The odds are unfortunately not in your favour. I can think of two options besides what you are already thinking:

(1) Try to make it sound as if he can get something out of it. Then offer deadlines, cite your reasons for urgency. Perhaps you can say that this paper will open new pathways for your collaboration where you can secure another funding for both of you -- you don't have to, but a convincing offer might get him started.

(2) In some institutions, there are ombudsmen or spokesperson who handle such academic collaboration cases. They may contact this person on a subtle note, asking that they are concerned about the status of your work. Do not take this option lightly.

Since you are an ex-student, I do not think he will bother much about it. If both the above fail in the next 6 months, and you have made sure he has not used that work anywhere else (which you should definitely complain against), you should go ahead with your idea of re-writing.
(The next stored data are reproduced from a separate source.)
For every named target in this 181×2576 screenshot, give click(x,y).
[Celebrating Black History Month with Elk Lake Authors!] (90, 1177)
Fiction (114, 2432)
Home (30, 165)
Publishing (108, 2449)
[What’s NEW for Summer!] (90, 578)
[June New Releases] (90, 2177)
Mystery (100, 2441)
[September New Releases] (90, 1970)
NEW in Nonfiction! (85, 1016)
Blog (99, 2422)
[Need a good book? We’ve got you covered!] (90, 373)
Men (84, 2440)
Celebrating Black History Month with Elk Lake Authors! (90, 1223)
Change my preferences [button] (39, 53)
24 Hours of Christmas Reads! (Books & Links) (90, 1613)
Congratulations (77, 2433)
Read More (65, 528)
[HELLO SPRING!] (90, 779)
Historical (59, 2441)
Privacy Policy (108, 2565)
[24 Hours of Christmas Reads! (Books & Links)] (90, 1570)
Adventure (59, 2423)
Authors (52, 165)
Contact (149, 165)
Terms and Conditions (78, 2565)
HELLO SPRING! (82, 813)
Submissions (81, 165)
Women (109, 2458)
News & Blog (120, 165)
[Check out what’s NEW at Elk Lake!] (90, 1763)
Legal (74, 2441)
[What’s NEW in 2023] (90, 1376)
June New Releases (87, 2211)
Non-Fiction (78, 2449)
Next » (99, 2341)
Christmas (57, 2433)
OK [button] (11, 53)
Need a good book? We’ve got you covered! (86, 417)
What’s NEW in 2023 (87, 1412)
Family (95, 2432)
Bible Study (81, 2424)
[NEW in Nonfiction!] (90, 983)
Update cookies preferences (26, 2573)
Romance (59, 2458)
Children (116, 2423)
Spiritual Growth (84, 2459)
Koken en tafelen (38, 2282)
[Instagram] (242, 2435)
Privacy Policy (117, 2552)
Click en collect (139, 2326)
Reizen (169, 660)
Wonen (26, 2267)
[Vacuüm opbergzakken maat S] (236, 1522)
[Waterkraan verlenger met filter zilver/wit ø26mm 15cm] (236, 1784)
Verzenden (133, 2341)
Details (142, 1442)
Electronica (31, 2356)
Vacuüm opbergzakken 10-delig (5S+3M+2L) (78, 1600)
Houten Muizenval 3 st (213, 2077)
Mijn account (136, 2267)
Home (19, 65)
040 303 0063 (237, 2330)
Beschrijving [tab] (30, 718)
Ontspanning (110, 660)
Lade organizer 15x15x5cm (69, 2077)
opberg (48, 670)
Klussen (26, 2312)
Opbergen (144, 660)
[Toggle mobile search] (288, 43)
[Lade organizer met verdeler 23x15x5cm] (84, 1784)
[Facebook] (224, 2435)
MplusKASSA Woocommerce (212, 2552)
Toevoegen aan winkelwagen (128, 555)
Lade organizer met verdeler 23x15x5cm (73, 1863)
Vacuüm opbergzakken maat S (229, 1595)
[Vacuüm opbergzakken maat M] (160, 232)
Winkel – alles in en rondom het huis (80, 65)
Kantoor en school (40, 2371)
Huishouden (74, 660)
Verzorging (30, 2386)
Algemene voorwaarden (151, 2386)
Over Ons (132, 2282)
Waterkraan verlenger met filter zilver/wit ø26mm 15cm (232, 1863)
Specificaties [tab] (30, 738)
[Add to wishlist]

Do not submit anything without his consent, this will put the ball badly in your court.

  • Thanks a lot for your comment. I think I'll wait a bit more to see if really nothing moves. At the end he does want to see the work published, it's just that he feels like he needs to put his stamp on it and that he simply doesn't make time for it. If it doesn't happen I'll rewrite it, potentially even improving on the original idea.
    – biphasic
    Feb 1, 2022 at 15:40

You've spent enough time on asking him.

You have made the suggested corrections and clarifications, I take it ? So now just send notice of submission for publication to your old supervisor and CC the letter to the Head of Department. Owing to the lack of response from your ex-supervisor, you must say that you will enter it on your own name alone as author - though you will acknowledge the supervisor's assistance with hardware provision.

I'm sure that you'll get a response from the ex-supervisor then.
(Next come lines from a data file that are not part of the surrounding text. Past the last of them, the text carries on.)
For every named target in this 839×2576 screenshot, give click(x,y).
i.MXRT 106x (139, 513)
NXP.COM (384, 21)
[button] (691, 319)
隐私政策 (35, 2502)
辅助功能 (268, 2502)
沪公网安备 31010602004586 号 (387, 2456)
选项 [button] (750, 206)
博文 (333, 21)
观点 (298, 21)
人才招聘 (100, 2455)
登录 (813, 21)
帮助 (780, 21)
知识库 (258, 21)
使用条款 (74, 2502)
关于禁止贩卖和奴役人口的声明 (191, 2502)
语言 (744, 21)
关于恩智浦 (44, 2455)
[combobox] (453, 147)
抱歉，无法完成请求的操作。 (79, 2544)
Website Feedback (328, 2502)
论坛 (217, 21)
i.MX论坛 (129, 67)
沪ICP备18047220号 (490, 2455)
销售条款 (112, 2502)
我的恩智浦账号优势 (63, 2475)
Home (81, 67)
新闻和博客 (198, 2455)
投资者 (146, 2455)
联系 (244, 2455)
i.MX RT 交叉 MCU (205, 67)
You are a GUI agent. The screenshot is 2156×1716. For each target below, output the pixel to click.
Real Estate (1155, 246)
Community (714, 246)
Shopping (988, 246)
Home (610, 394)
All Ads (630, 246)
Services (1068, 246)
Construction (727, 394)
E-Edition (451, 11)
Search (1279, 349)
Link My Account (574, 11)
  • Thanks for your comment. While I agree that I would like to do this, I think it would put me in a bad position. The editor of the journal that I'd like to submit to has close ties to my current company and I would not like him to witness any mud-slinging. I did think of contacting him and explaining the situation to him, although I doubt that he will make much of my situation when there is an established prof on the other end.
    – biphasic
    Feb 1, 2022 at 15:44
  • I beg to point out that you and the professor are professional colleagues even if not academic colleagues or academic peers. The work is largely yours. You have a right to independent editorship when this paper is being considered. But if this is not obtainable, then you can take it to another reasonably well-regarded journal which is not linked to your ex-professor or you.